Steve Fenton

Agile boards: Rows vs columns

Take a look at your Agile boards and count the number of columns. Is it more than three? I would like to challenge your board if you have more than three columns; “To Do”, “Doing”, “Done”.

A common fourth column is the “Testing” column, but if you have one of these you should consider removing it. This isn’t because testing isn’t important or shouldn’t be represented on the board, but because it is better represented horizontally rather than vertically.

A column on the board forces a process to run in sequence, so a test column will cause testing to start only when programming has ended, which isn’t how we want to work in an agile team.

Instead of a testing column, testing tasks should be discovered and visualised just like programming tasks. Here are some of the benefits to using this approach with your agile boards.

  • Planning – if you are breaking a story into programming tasks, do the same for testing tasks. You may just end up with “Write test cases”, “Run test cases” – but not every time. If everyone understands the testing tasks, the sizing will be better informed.
  • Concurrency – the testing tasks can start on day one of your Sprint and don’t have to wait for programming to be completed.
  • Feedback – if the testing tasks start sooner, there is more chance that the tests will influence the programming tasks.
  • Visualisation – by using different colour tokens for programming and testing it is possible to see progress on the task board.

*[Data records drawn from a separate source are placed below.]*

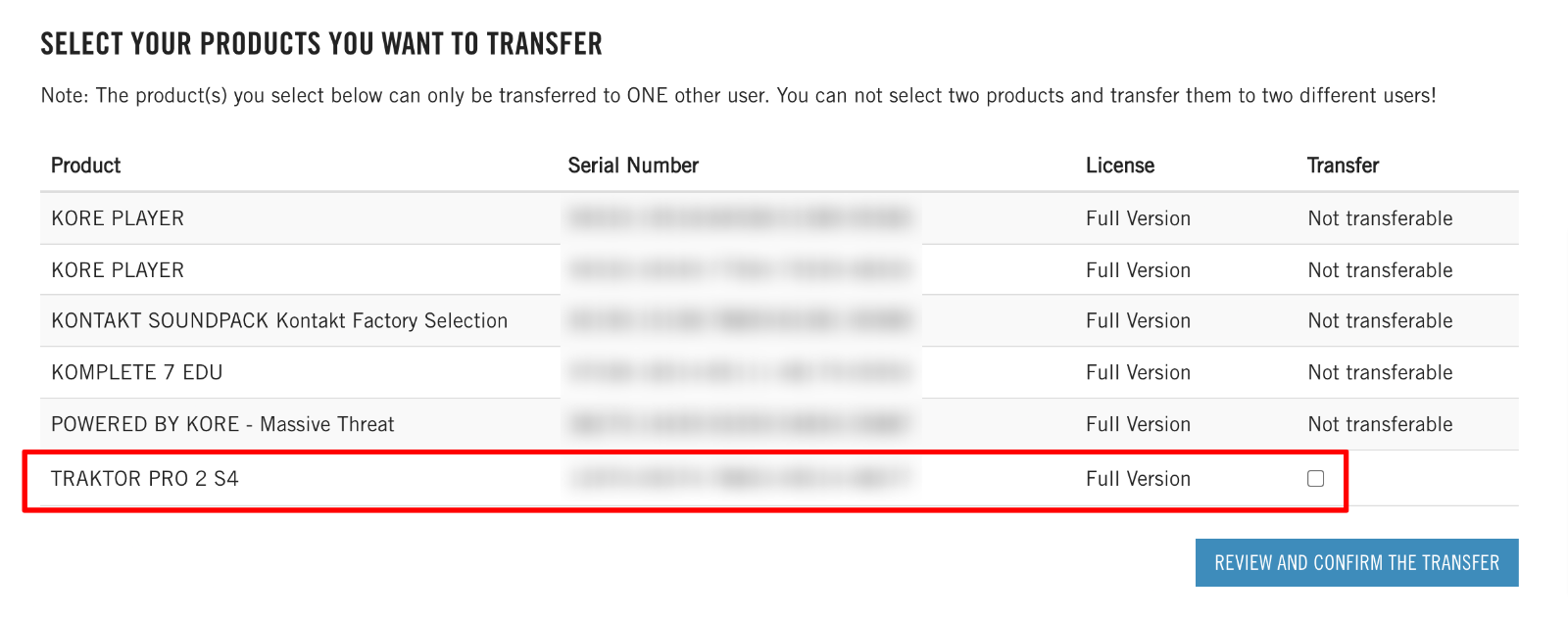Click the Select Your Products heading
The width and height of the screenshot is (1568, 619).
pos(321,44)
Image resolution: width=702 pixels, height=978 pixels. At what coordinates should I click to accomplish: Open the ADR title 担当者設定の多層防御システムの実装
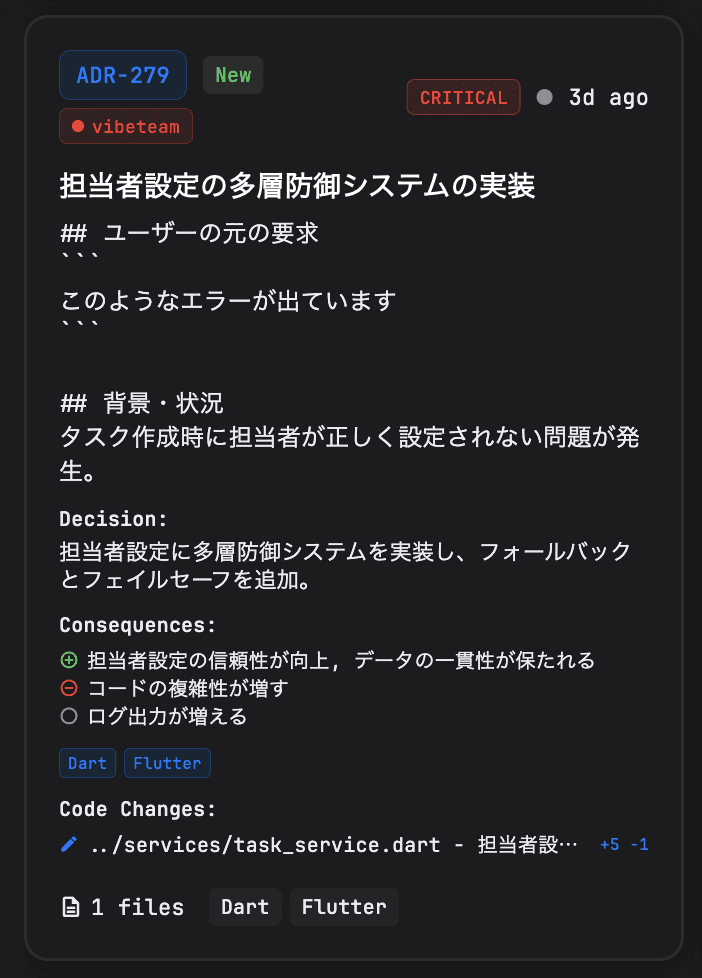pyautogui.click(x=298, y=186)
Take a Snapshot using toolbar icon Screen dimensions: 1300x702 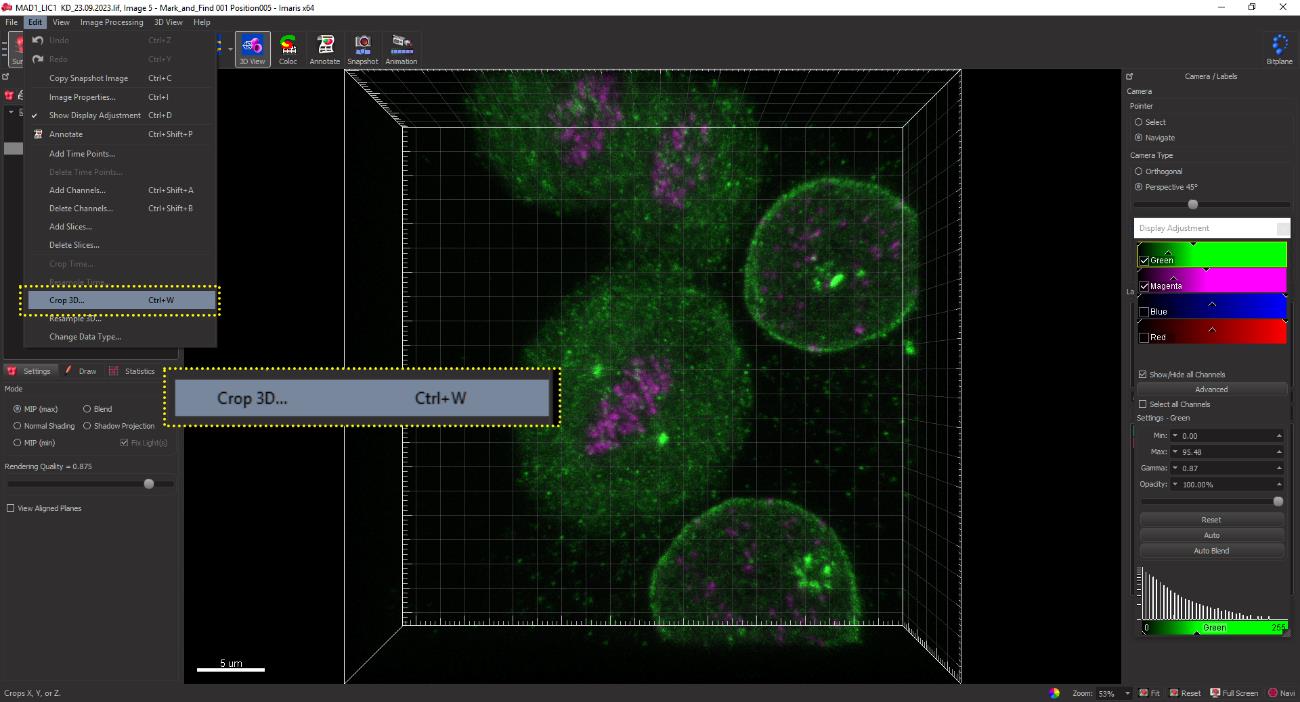363,48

Of course, this isn’t specific to testing. Whenever you think about adding a column on the board, bear in mind that it tends to force sequence in the process and that rows don’t. You should be able to avoid a fourth column unless you are dependent on people outside of the Scrum team, in which case the column will highlight the sequential nature of this interaction (as well as the resulting delays).

So take a look at your board and see if there are any columns that could be erased.